• SOURCE EXTRACT
Sunday, March 26, 2006

I Lost My "CASHED" Paycheck....Somewhere

Word of the day:  vulcanize\VUL-kuh-nyze\ verb: to treat rubber or rubberlike material chemically to give useful properties (as elasticity or strength).

"It's never too late to be who you might have been."  George Eliot, Writer

Today, I feel a lot of inner pain and sadness.  My life is beautiful but I would love for it to be time for me to be with mother.  I'm sad because I can't seem to get things like I believe they should be.  I make a very nice salary and have only nominal bills.  I'm always broke and I don't know where my money goes. 

Last payperiod I lost my entire paycheck, somewhere.  I don't know how or where.  It wasn't for party favors/supplies/ or any form of hogwash and waste.  It was over $2,600.00.  That was my bi-weekly take home pay.  My debts include $1,400.00/mortgage, $300.00/car, and $300.00/utilities,misc.  Where is my money going?

Jeff, my brother is so inconsiderate of me.  Completely disregards my health and welfare over himself.  I'm only an ATM to him.  A source of cash!  Why can't my brother treat me better?  Especially when he's been continually told over and over and over again and again; and, professes to understand my situation.  If that is truly the case, then he doesn't care what happens to me long as he gets CASH!

• EXERCISE DATA
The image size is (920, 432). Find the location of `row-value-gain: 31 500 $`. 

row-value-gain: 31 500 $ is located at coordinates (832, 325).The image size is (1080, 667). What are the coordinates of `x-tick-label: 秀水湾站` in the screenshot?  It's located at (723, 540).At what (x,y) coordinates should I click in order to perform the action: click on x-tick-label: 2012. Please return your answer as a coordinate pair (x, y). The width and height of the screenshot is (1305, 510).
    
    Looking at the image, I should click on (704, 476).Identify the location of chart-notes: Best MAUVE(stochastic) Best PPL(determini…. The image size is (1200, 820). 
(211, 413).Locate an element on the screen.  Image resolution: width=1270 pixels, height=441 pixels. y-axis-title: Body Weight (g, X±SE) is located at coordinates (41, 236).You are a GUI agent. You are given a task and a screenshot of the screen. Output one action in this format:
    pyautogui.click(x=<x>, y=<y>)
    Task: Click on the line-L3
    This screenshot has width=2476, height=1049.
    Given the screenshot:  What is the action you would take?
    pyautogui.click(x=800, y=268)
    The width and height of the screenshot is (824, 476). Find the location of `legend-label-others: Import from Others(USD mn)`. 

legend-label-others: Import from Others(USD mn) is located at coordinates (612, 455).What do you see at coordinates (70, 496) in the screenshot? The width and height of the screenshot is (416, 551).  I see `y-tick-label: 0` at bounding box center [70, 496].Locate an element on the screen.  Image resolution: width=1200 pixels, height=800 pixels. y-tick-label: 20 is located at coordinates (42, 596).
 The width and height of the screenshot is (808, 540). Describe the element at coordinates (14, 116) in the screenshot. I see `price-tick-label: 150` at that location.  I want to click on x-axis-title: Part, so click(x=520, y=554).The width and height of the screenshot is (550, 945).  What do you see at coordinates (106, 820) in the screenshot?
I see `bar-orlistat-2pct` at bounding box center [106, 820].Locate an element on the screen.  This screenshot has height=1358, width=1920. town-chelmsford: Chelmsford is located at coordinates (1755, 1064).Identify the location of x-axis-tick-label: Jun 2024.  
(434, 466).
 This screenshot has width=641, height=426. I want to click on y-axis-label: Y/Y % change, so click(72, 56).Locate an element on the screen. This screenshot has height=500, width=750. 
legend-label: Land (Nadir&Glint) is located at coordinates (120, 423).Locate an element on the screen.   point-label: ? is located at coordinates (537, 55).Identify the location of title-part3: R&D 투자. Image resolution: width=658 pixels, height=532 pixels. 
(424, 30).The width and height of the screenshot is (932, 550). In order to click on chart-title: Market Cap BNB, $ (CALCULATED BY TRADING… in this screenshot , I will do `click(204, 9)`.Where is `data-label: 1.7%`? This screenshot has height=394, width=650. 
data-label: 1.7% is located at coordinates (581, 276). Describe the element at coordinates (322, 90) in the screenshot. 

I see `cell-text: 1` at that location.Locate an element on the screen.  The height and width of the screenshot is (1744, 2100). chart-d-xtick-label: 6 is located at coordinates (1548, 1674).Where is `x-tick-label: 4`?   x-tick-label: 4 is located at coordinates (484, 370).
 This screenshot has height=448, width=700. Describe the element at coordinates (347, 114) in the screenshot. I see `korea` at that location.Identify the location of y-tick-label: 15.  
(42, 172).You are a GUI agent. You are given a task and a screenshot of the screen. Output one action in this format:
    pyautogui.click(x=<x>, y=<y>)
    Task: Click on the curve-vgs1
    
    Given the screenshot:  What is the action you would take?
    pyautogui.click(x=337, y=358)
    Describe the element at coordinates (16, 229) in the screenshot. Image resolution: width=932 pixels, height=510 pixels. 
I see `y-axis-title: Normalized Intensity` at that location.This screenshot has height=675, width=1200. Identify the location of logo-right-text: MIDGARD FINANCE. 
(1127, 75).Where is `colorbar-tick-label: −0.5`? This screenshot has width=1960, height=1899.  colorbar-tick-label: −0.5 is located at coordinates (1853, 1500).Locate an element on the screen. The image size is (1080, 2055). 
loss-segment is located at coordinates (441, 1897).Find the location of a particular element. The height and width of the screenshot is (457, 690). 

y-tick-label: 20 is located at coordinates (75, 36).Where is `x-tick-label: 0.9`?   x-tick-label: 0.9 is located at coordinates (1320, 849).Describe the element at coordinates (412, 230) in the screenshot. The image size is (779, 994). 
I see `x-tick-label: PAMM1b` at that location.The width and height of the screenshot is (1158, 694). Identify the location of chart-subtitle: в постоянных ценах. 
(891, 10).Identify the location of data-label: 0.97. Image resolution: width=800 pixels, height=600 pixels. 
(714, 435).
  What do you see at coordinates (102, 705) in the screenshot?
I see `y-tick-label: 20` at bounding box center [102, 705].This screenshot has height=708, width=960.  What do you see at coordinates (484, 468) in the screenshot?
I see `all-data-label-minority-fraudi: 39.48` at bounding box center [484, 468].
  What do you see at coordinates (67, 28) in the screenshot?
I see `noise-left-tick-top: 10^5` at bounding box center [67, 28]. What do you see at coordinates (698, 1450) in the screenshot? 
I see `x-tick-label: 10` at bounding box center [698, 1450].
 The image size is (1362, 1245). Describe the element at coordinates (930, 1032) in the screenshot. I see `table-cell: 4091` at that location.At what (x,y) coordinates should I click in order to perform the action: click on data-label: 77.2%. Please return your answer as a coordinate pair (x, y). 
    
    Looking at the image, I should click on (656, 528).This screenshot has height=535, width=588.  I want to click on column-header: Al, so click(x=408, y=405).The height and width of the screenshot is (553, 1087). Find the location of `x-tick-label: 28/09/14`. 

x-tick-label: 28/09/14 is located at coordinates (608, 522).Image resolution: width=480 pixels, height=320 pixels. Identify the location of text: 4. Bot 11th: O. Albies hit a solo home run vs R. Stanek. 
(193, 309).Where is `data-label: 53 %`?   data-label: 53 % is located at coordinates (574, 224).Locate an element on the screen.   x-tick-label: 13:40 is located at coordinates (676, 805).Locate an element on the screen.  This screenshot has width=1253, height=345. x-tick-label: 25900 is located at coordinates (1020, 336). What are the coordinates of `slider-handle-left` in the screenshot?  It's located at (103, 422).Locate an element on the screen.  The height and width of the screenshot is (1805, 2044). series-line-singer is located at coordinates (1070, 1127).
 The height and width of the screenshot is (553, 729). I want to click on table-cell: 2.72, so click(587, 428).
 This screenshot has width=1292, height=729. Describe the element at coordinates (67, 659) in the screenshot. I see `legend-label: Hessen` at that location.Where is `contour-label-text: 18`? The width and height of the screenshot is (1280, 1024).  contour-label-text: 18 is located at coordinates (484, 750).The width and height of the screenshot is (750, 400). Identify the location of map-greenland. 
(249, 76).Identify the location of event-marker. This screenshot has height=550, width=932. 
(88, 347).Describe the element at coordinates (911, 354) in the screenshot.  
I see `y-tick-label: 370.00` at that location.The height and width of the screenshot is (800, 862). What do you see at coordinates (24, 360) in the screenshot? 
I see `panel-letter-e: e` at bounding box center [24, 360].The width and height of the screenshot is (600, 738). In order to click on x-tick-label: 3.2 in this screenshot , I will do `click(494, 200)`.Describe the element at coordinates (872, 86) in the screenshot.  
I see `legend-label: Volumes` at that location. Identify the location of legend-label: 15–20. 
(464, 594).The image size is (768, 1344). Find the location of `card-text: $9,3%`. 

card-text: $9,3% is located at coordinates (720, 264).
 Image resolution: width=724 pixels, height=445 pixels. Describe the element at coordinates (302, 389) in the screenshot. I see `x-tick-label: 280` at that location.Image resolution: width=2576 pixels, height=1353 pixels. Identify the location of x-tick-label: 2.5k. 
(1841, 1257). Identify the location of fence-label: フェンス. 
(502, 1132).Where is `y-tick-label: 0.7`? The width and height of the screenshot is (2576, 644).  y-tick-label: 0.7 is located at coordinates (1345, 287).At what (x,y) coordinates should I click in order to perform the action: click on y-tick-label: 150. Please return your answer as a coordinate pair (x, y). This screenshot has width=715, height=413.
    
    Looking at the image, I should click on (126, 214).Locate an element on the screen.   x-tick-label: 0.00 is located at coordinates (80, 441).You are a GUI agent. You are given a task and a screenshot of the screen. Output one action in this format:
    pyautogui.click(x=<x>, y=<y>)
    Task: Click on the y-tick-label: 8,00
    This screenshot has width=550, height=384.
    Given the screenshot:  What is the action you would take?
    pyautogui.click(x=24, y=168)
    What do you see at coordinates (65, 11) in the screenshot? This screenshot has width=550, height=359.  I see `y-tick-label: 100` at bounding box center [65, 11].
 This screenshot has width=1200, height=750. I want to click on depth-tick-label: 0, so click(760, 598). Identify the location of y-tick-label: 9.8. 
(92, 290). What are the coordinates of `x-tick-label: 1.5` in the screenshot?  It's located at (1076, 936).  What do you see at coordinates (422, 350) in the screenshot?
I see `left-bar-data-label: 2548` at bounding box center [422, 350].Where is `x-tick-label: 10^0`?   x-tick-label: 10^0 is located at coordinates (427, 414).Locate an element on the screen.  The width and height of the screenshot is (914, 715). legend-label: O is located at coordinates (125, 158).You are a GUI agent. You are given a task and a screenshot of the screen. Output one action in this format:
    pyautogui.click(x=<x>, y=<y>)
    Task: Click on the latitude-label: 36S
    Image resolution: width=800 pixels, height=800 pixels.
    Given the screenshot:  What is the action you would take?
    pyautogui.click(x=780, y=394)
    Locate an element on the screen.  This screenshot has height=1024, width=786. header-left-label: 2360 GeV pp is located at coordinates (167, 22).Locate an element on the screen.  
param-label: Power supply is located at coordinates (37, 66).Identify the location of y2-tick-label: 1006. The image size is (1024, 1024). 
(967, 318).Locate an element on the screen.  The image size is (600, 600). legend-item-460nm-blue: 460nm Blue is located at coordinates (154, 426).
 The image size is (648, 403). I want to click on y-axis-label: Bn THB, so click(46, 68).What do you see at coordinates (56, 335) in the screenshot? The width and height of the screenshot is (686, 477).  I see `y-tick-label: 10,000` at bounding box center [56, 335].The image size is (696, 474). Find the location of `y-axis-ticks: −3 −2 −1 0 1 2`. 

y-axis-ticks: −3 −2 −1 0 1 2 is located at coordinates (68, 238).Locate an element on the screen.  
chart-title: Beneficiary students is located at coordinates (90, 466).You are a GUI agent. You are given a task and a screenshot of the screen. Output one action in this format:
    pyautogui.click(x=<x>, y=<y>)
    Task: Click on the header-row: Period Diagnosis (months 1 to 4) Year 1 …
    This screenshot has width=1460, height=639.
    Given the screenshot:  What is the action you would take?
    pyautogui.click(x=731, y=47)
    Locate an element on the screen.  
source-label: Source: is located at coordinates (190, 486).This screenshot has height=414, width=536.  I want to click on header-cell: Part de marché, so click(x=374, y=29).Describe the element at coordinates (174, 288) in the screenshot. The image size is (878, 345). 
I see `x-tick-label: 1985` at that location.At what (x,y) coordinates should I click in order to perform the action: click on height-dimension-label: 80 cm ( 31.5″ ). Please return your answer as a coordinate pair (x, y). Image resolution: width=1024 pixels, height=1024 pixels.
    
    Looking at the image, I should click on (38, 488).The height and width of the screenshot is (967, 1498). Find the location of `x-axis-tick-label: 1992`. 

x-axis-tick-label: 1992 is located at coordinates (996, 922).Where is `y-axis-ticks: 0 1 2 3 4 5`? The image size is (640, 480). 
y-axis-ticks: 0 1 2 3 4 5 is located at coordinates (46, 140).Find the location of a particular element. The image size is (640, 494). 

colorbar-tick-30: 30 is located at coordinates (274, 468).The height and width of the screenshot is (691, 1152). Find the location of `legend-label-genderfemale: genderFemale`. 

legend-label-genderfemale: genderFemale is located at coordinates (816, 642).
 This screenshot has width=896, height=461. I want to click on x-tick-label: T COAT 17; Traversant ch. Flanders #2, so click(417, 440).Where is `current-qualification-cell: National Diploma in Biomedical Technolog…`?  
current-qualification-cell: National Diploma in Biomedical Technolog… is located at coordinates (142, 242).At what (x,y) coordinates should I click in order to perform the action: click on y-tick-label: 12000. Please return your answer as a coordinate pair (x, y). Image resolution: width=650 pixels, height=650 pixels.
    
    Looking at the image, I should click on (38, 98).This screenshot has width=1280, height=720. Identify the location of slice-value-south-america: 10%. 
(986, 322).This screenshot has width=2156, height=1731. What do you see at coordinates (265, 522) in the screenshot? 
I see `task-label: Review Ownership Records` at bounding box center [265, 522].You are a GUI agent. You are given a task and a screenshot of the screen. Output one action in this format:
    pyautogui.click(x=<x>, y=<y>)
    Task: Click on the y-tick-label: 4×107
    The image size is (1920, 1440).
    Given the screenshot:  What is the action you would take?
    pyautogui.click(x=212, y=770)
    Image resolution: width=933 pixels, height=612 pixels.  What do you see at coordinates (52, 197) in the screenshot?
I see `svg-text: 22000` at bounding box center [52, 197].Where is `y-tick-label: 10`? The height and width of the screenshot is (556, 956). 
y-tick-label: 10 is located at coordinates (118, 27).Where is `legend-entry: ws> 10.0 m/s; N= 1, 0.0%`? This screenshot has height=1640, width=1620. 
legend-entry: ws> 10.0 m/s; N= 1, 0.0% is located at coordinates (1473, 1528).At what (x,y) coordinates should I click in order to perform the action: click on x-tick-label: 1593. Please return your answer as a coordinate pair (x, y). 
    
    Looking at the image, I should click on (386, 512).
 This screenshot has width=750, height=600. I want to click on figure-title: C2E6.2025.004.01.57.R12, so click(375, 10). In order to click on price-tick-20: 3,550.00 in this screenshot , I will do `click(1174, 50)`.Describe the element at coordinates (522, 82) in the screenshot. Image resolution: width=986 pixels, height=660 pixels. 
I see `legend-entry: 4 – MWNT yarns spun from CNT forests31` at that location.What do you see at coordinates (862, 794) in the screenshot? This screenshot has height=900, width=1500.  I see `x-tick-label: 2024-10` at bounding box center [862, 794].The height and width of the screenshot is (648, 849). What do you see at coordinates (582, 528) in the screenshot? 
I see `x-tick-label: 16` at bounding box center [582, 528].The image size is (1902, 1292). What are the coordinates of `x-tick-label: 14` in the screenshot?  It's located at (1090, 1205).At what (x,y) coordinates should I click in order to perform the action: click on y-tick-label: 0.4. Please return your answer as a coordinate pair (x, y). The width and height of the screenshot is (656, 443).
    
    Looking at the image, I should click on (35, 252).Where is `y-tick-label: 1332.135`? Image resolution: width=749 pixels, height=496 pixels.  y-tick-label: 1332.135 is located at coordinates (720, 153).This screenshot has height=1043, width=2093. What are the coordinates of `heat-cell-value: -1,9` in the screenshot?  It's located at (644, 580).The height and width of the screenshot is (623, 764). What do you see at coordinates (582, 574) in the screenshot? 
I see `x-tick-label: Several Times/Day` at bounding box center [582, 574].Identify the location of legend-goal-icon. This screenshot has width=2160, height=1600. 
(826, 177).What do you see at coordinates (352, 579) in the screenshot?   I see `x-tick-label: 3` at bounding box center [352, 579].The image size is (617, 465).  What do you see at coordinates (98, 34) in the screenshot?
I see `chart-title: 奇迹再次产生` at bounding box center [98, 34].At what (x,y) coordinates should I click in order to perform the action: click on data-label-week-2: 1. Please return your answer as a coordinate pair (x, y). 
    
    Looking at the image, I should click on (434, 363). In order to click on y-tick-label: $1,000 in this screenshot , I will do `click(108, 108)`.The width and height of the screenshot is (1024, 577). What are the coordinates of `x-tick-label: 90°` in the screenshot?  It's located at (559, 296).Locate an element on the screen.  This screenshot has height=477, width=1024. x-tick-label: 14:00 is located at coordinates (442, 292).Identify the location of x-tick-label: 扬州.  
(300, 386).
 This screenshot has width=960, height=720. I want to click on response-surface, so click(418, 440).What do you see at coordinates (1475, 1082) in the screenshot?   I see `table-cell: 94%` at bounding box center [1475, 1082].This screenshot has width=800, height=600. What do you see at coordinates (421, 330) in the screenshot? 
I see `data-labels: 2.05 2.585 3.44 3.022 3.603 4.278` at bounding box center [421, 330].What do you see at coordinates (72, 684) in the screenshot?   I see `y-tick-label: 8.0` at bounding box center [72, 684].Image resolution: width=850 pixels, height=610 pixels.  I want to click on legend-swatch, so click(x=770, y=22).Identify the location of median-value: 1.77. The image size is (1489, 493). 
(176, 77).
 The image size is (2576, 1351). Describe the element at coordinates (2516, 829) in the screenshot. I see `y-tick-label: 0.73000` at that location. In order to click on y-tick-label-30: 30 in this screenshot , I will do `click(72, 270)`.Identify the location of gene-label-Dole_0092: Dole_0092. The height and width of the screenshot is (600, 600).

• EXERCISE AIM
In the post about the lost paycheck, what amount does the writer give for the mortgage?

• RESULT FOR THIS EXERCISE
$1,400.00